I cannot prevent the cup from touching the machine when putting it in place to receive the coffee. As the cup is made of metal it may leave a mark in the machine.


----------



## catpuccino (Jan 5, 2019)

VeryFastTrack said:


> I cannot prevent the cup from touching the machine when putting it in place to receive the coffee. As the cup is made of metal it may leave a mark in the machine.


 Yes this is a nuisnace and over time it does leave a mark. I had always intended to put a little square of clear sticky back plastic there to prevent damage.


----------



## VeryFastTrack (Sep 19, 2020)

catpuccino said:


> Yes this is a nuisnace and over time it does leave a mark. I had always intended to put a little square of clear sticky back plastic there to prevent damage.


 Agreed a plastic tape would prevent damage. Hopefully I have a clear tape - will check in the morning.


----------



## Stanic (Dec 12, 2015)

it was one of the first things I did, put a tiny bit of tape in that area


----------



## richwade80 (Aug 25, 2017)

you need some bike frame protection stickers! wish i had thought of putting some on.... it's too late for me now.... save yourselves.

https://www.merlincycles.com/lizard-skins-patch-kit-frame-protectors-92957.html?utm_source=PHG&utm_medium=AffiliateMarketing&utm_campaign=phg-GB&ucpo=33665&source=PHG


----------



## allyburns (Sep 27, 2020)

Stanic said:


> it was one of the first things I did, put a tiny bit of tape in that area


 My Niche in not due until December, so doing some research. Is it pretty obvious which area needs a bit of tape? Do you have a picture of the bit you taped? Ta!


----------



## Stanic (Dec 12, 2015)

allyburns said:


> My Niche in not due until December, so doing some research. Is it pretty obvious which area needs a bit of tape? Do you have a picture of the bit you taped? Ta!


 It is just behind the output chute

Here is a pic from Internet where I marked the area


----------



## allyburns (Sep 27, 2020)

Stanic said:


> It is just behind the output chute
> 
> Here is a pic from Internet where I marked the area
> 
> View attachment 46505


 Ah yes, perfect! Will get it protected from day 1, I might have a clear bike frame protector sticker somewhere actually. Many thanks for annotating the picture, I will sleep easily tonight now I know exactly what needs done 🤣


----------



## Inspector (Feb 23, 2017)

• **Challenge**:
From the thread about protecting the coffee machine, reproduce the passage that begins at the words "## richwade80 (Aug" and ends after "now.... save yourselves.". The data that follows plays no part here.

• **Dataset section**:
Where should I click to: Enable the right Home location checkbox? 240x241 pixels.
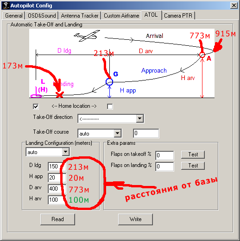(110, 106)
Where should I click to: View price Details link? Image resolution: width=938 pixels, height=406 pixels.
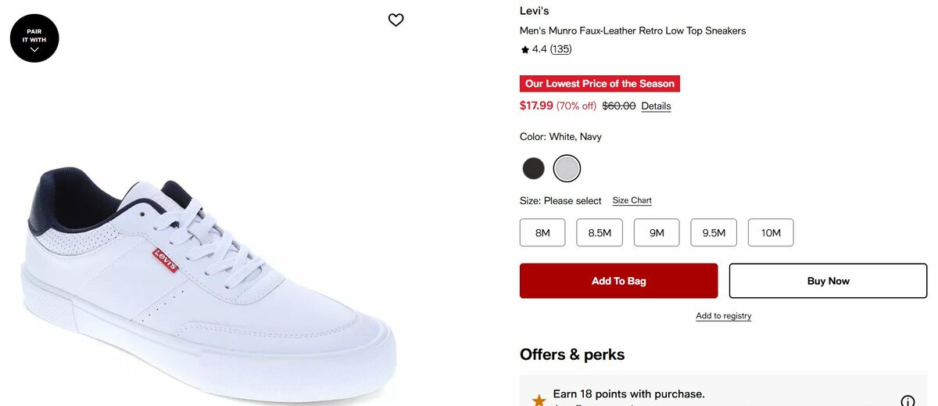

• **The completed task**:
## richwade80 (Aug 25, 2017)

you need some bike frame protection stickers! wish i had thought of putting some on.... it's too late for me now.... save yourselves.